Jean-François Clervoy : Dans Discovery et Atlantis, on avait un vélo, un tapis roulant et des accessoires de musculation, comme des haltères. Il fallait faire une heure de sport par jour. Mais pour les vols de plus d’un mois, c’était deux heures obligatoires.

Le confinement dans un vaisseau spatial est-il différent du confinement que nous vivons actuellement ?

Jean-François Clervoy : Oui, pour plusieurs raisons. D’abord, dans l’espace, on est confiné à 100 % : on ne peut pas sortir faire une promenade d’une heure et revenir. Ensuite, pour les spationautes, le confinement, c’est un choix. Ils s’y préparent longtemps avant le départ. Dans la situation actuelle, personne n’a été préparé.

Alors, faites-nous profiter de votre expérience : quels sont vos conseils pour vivre le mieux possible ces jours particuliers ?

Jean-François Clervoy : Il faut d’abord être organisé : en profiter pour se débarrasser de tout ce qui ne sert pas et ne pas laisser le désordre s’installer. Tout ce qui est en trop et mal rangé est une source de dispute, d’énervement. C’est comme quand on fait du camping.

Organiser son espace, d’accord. Mais comment organiser son temps quand tous les calendriers sont bousculés ?
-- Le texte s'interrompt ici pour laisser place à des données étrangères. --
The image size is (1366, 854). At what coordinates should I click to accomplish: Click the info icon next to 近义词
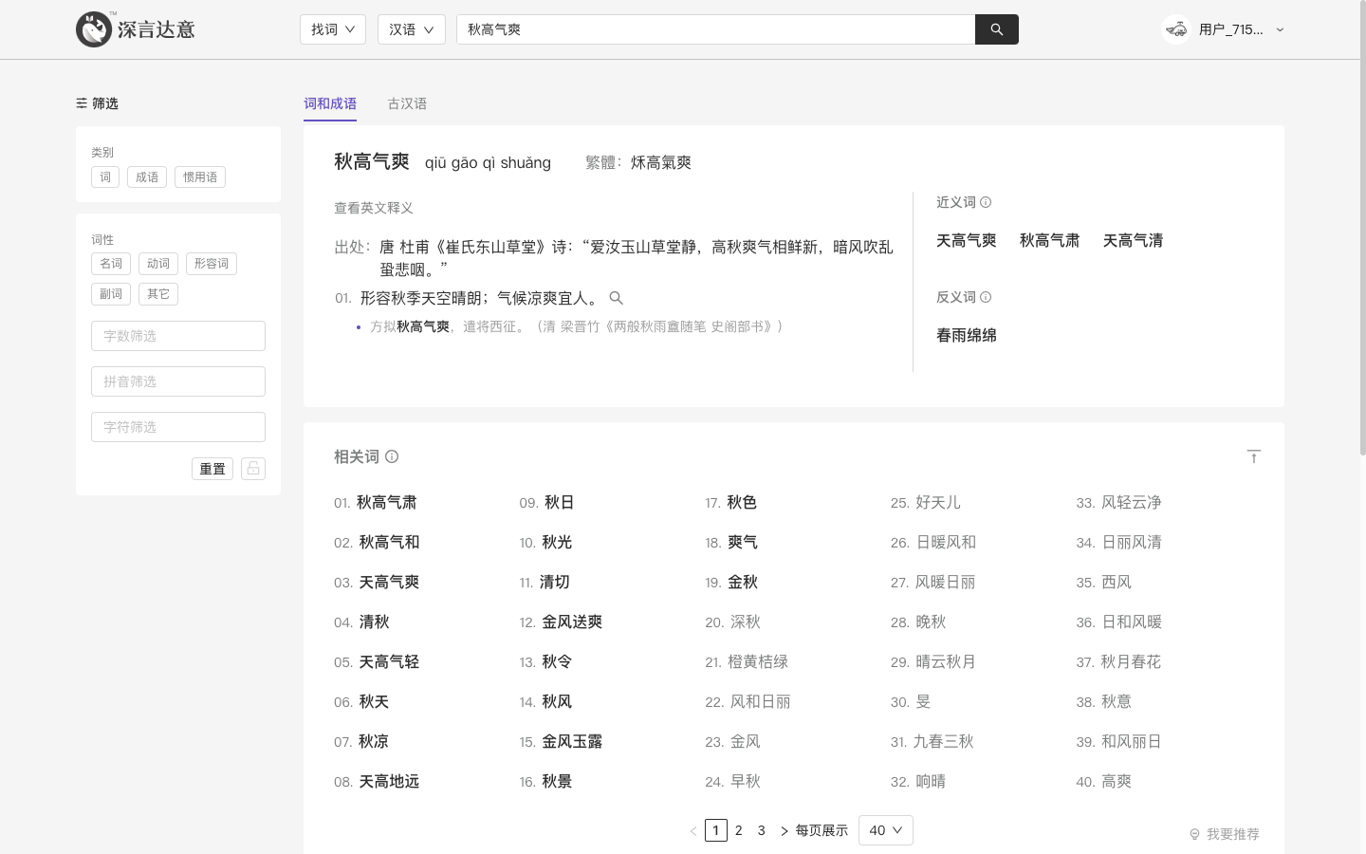pos(986,202)
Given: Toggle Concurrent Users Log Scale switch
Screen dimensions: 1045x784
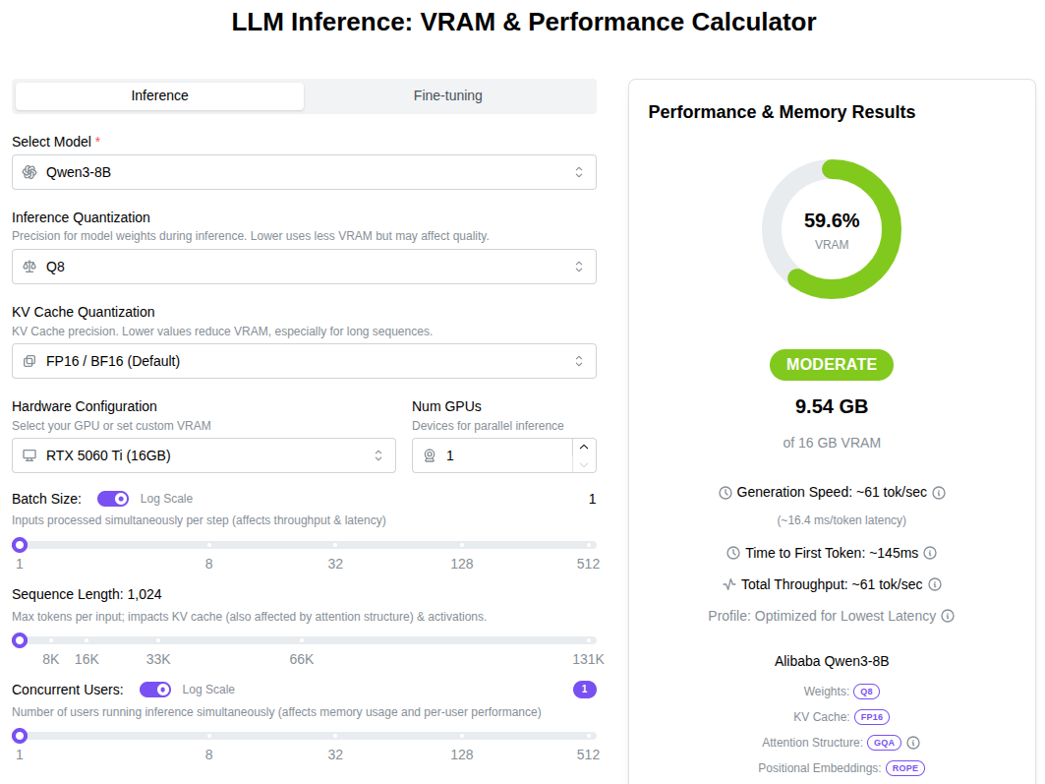Looking at the screenshot, I should click(155, 690).
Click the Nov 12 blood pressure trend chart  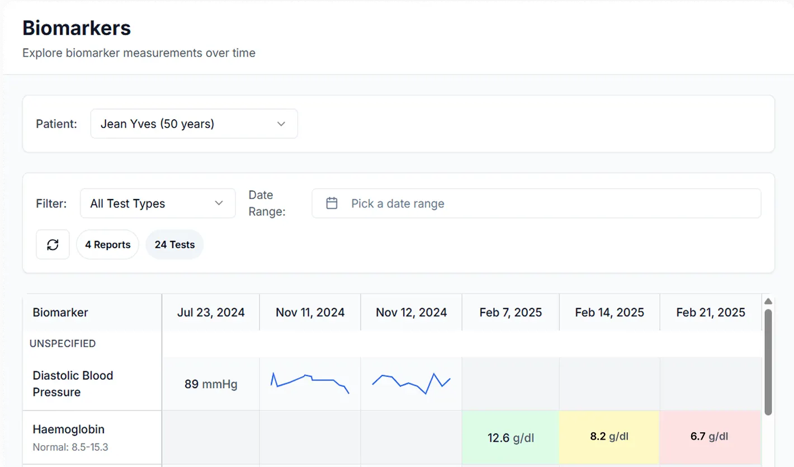(x=411, y=383)
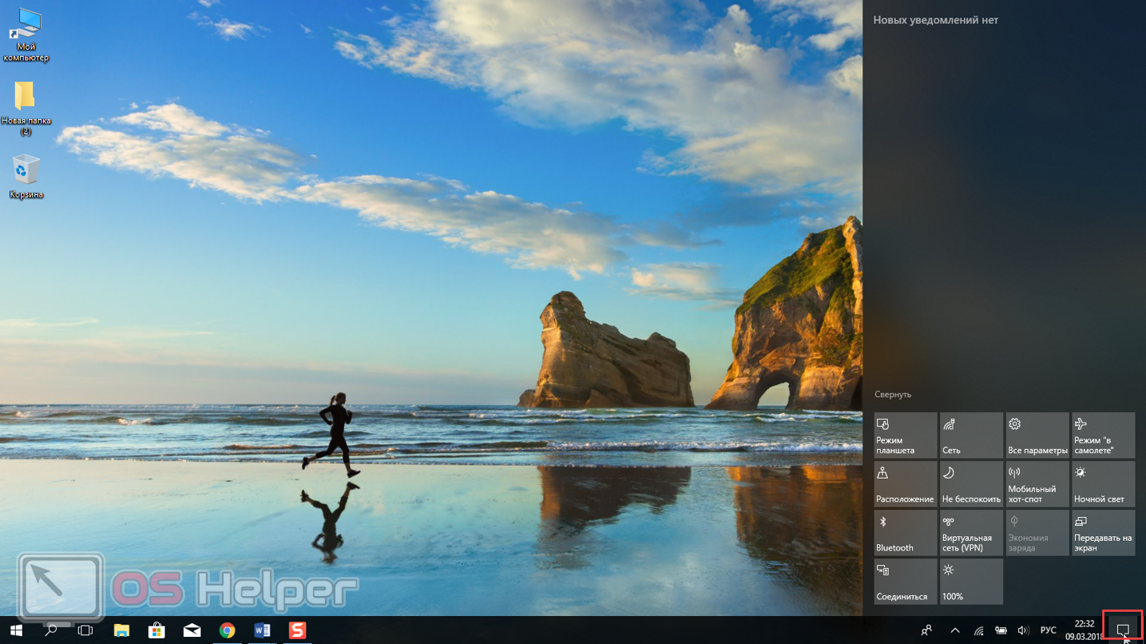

Jean-François Clervoy : C’est vrai que tout est chamboulé mais, justement, là aussi il faut s’organiser. Et encore plus que d’habitude ! Chaque matin, il est bon de se fixer différentes choses à faire pour le reste de la journée : moments de travail, d’activités manuelles, de détente, moments où on est seul, moments où on est ensemble… Surtout, le soir, il ne faut pas se coucher trop tard. La première cause de stress, c’est le manque de sommeil.

C’est exigeant, ce que vous proposez…

Jean-François Clervoy : Eh oui ! Le confinement, c’est pas les vacances. Pendant les vacances, on peut être beaucoup plus cool. Pour bien vivre le confinement, il faut s’imposer des règles.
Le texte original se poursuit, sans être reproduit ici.